Kuzey Kürdistan, mücadele tarihimiz için her zaman bel kemiği konumunda olmuştur. Bu nedenle Kürtlerin statüsüz kılınması için devreye sokulan özel savaş politikaları, bu parçada derinleştirilerek geliştirilmiştir. Toplumun iğdiş edilmesi ancak karılaştırılmasıyla mümkündü, bu nedenle hedef tahtasında Kürt kadınları yerini aldı. Sistematik saldırılarla kadınlar, teslim alınmak istendi. Besêler’den Zarifeler’e, Rindexanlar’dan Beritanlar’a, Zilanlar’dan Saralar’a uzanan kadın direnişçiliği, Türk devletinin gözünde esaslı tehlikeydi. Savaş politikalarının temel sloganı haline gelen “önce kadınları vurun” perspektifiyle, eril Türk devleti günümüze kadar yol almıştır. Kadınları vururken taciz ve tecavüz karakterli ilişkiler, mal mülk gören anlayış, asimilasyonla başlayan ve oto-asimilasyona evrilen süreç de içerisinde olmak üzere, her yol mubah görülmüştür. Kadın sosyal, siyasal, kültürel, cinsel, fiziki, ekonomik, psikolojik şiddetin en yüksek dozajıyla yüz yüze bırakılmıştır.

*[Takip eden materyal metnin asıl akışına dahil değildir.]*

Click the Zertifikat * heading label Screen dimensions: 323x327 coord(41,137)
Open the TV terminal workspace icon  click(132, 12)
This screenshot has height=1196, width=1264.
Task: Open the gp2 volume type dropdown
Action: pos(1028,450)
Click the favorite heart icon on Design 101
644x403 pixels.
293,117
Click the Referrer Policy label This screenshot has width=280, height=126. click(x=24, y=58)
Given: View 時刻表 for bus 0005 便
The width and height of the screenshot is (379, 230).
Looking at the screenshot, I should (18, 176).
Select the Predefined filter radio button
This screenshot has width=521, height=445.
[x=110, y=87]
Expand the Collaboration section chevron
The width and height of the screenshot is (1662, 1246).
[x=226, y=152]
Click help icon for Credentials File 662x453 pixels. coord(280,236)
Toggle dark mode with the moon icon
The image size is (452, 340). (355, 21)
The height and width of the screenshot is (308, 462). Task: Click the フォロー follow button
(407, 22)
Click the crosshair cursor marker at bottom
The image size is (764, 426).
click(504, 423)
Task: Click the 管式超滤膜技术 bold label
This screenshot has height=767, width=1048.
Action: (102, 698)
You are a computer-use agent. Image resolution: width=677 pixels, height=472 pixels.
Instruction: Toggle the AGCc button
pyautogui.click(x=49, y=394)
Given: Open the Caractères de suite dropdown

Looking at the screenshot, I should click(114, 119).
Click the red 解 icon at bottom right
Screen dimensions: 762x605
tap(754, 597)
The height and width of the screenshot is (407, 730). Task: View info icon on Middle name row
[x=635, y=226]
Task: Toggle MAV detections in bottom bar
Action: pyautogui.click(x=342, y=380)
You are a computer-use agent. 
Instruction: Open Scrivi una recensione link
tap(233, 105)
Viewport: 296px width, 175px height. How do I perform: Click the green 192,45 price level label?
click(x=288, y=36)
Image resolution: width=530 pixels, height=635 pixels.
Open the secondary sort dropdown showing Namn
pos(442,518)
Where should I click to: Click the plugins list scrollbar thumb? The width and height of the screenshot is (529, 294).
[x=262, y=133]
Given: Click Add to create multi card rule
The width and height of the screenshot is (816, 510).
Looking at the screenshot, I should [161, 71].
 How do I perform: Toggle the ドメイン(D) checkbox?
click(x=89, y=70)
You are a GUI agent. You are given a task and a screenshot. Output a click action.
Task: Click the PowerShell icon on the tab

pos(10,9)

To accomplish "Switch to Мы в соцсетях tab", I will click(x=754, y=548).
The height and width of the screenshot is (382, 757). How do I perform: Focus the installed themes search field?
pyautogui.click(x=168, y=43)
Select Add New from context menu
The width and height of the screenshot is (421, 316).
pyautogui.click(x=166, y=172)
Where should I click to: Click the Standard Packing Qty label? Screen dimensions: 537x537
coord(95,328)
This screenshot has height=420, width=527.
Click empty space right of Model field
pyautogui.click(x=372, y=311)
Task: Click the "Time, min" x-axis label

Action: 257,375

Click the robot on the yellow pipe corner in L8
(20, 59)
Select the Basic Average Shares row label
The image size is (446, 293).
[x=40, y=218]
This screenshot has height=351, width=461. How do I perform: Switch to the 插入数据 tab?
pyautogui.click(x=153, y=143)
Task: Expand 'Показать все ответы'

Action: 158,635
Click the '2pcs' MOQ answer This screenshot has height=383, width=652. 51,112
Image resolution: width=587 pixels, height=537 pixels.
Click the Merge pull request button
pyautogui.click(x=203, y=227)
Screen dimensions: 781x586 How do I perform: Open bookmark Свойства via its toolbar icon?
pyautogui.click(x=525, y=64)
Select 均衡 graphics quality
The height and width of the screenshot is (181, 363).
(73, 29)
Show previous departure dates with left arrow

Konunun daha iyi anlaşılması açısından somut örneklemeler vermeye çalışalım;
Osmanlı saraylarına alınarak kendi öz kimliği ve kültüründen çıkarılan kadınlar, Dersim direnişiyle beraber çıkarılan Şark Islahat Planı’yla aynı asimilasyon politikalarına maruz kalmıştır. Planın temel ayağı tediptir. Bu kapsamda Dersimli kız çocukları devlet yurtlarına alınmış, subay ailelerine evlatlık verilmiş, yatılı okullarda terbiye edilmişlerdir. Zaten bunu gizleme gereği bile duymamışlardır. Planın bu iki adımı asimilasyonist zihniyeti ele vermektedir.
1-Aslen Türk olan fakat Kürtleşmeye doğru evirilen veya Arapça konuşan alanlarda Türk ocaklarının açılması, özellikle kız okullarının açılması ve kız çocuklarının okullara gitmesi için teşvikin arttırılması, bu çerçevede özellikle Dersim’de yatılı okulların acilen açılması ve buraların Kürtleşmeden kurtarılması,
2-Fırat’ın batısındaki şehirlerde yaşayan Kürtlerin Kürtçe konuşmasının yasaklanması ve bu alanlarda kız okullarına önem verilmesi, kadınların Türkçe konuşmasını garantilenmesi için her yolun denenmesi. (Bu uygulama giderek Fırat’ın doğusu olarak tanımlanan Kürt bölgelerinde de yaygınlaşmıştır. Halen geçerliliği olan bir politikadır.)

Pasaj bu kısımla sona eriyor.